Age-group comparisons and competence profiles in PIAAC 2
Panu Forsman, University of Jyväskylä, Finland
Maria Fisk, University of Jyväskylä, Department of Education, Finland
Working-age competencies are societal concern reshaped by technological change, globalization, and volatile markets (Marillo et al., 2024). Knowledge-intensive jobs require strong cognitive and personal skills (Giddens, 2007), while weakening social structures and guidelines contribute to uncertainty and reflexive imperative (Bauman, 2007; Archer, 2012). Workforce consists of generations with differences in education and socialization background. Although assessments such as PIAAC enable cross-national comparisons, generational differences as historically constituted patterns have received less in-depth research. Nordic countries offer a useful comparison. Despite shared welfare-state roots, Finland, Sweden, and Denmark differ in demographic, economic, education and adult-learning arrangements. Using PIAAC 2 country datasets, we operationalize “pseudo-generations” via OECD 10-year age bracket (AGEG10LFS) found in Finnish, Swedish and Danish sets. In addition, cluster analysis is used to identify subgroups of adults in the named datasets utilizing plausible values for literacy, numeracy and adaptive problem solving variables. Generated competence profiles are then compared against background variables to find potential differences in generational and national levels. The goal is to form historically grounded interpretations of how education systems and working life have shaped competence across cohorts. Age is analyzed using the OECD 10-year age-group classification, for which, the approximate birth-year ranges are derived to connect cohort patterns to period-specific contexts of schooling and work.

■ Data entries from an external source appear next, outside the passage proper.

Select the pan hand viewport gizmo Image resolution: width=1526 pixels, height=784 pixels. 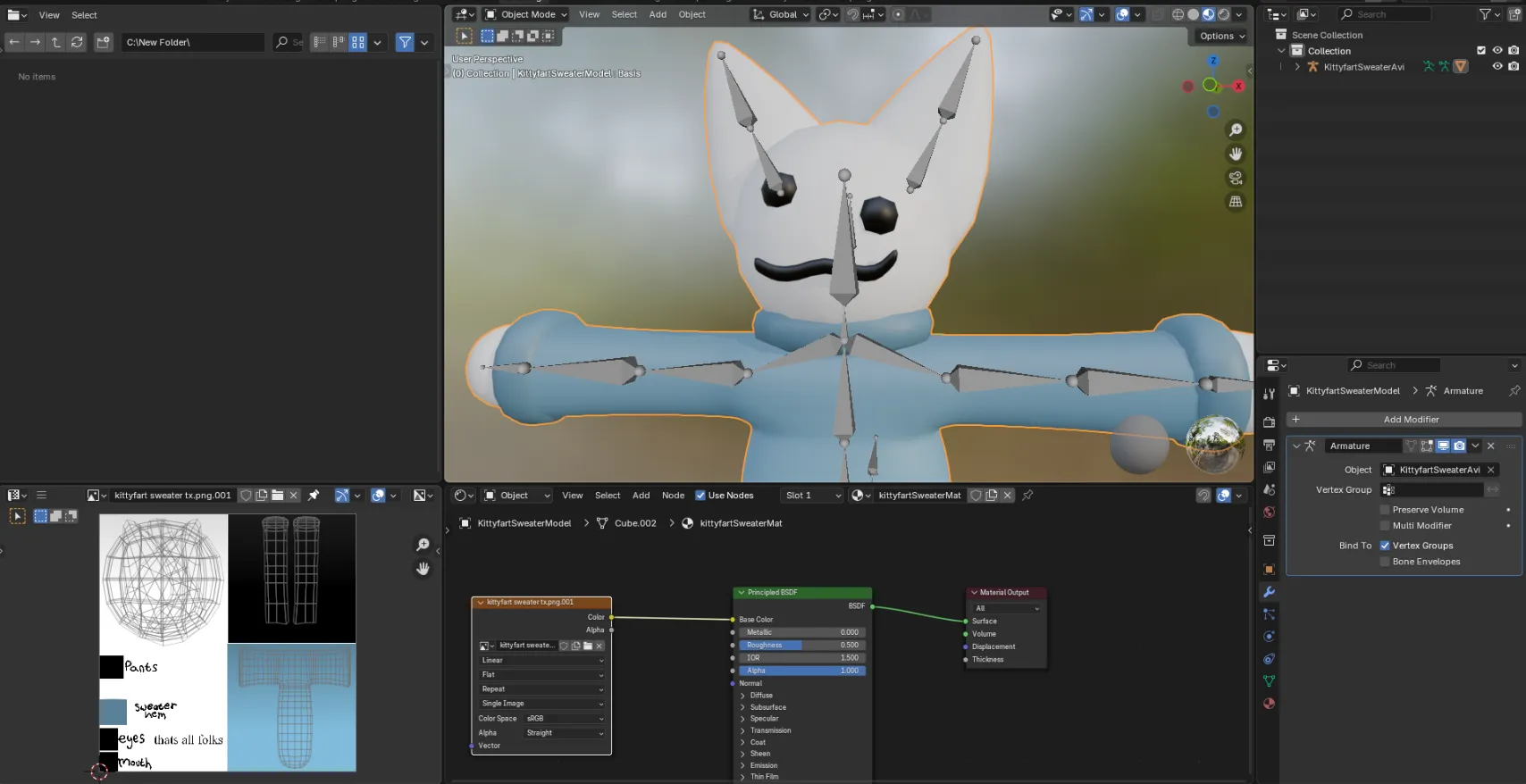[x=1236, y=154]
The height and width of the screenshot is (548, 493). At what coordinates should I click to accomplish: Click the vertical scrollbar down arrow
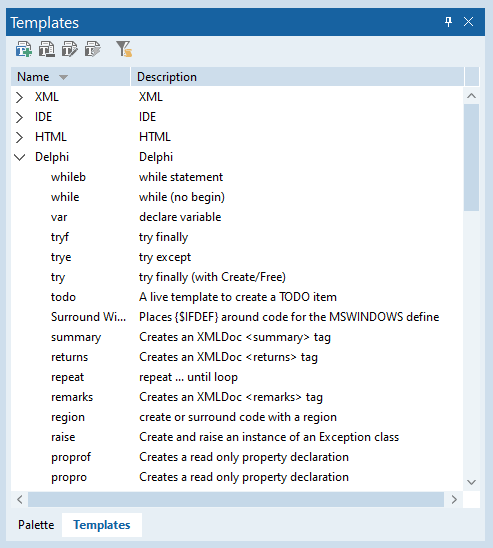tap(471, 482)
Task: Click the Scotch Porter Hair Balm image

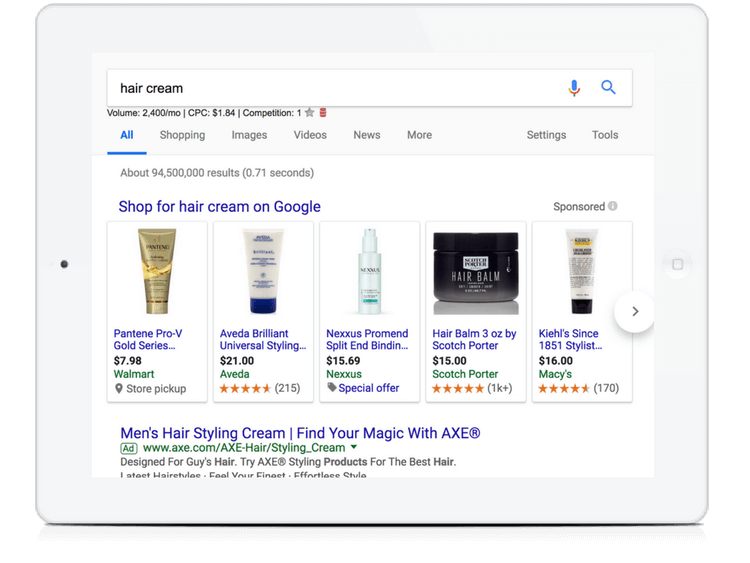Action: pyautogui.click(x=476, y=271)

Illustrative preliminary generational cohort framings:
• 16–24: digitalized schooling; distance learning; high-speed networks/AI (Gen Y / iGen).
• 25–34: expanded higher education; mobile technologies (Millennials).

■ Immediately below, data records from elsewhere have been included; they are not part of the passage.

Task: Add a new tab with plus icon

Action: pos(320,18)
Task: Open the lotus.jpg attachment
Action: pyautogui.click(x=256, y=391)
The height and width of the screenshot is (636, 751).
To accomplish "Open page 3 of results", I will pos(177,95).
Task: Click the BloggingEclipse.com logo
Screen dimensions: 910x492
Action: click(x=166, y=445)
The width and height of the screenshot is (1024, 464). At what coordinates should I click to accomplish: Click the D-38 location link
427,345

• 35–44: educated during restructuring; adulthood in a digital world (Xennials/Millennials).
• 45–54: industrial–post-industrial transition; early internet-era working life (Gen X).

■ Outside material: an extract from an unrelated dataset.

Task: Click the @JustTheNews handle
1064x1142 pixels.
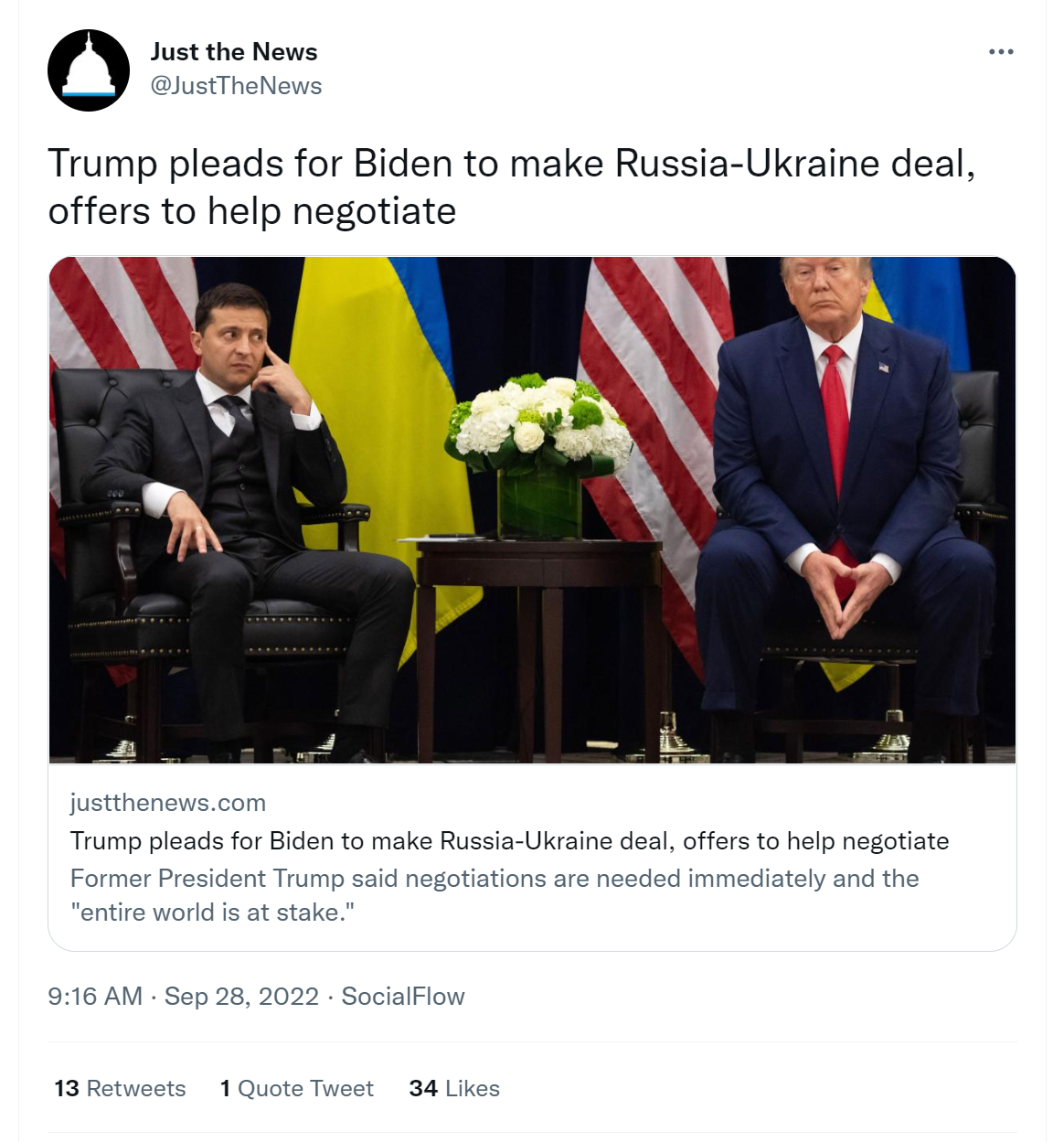Action: [236, 86]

• 55–65: schooling largely pre-digitalization (Baby Boomers).
Analyses are conducted in R. Proficiency comparisons use OECD plausible values (e.g., PVLIT1–PVLIT10 for literacy and corresponding numeracy/adaptive problem-solving PVs). Research questions are:
1. How do proficiency levels differ by cohort in Finland, Sweden, and Denmark?
2. What cohort-specific competence profiles emerge?
3. Which background factors help explain the differences?
As preliminary findings, K-means clustering on PVAPS1–10 identified three groups with clearly separated proficiency levels high, medium and low. Age distributions differed significantly across proficiency profiles, with a small-to-moderate association. Group comparisons indicated that younger adults (≤44) were over-represented in the high-APS cluster, whereas the 55+ group was markedly over-represented in the mid-APS cluster and strongly under-represented in the high-APS cluster.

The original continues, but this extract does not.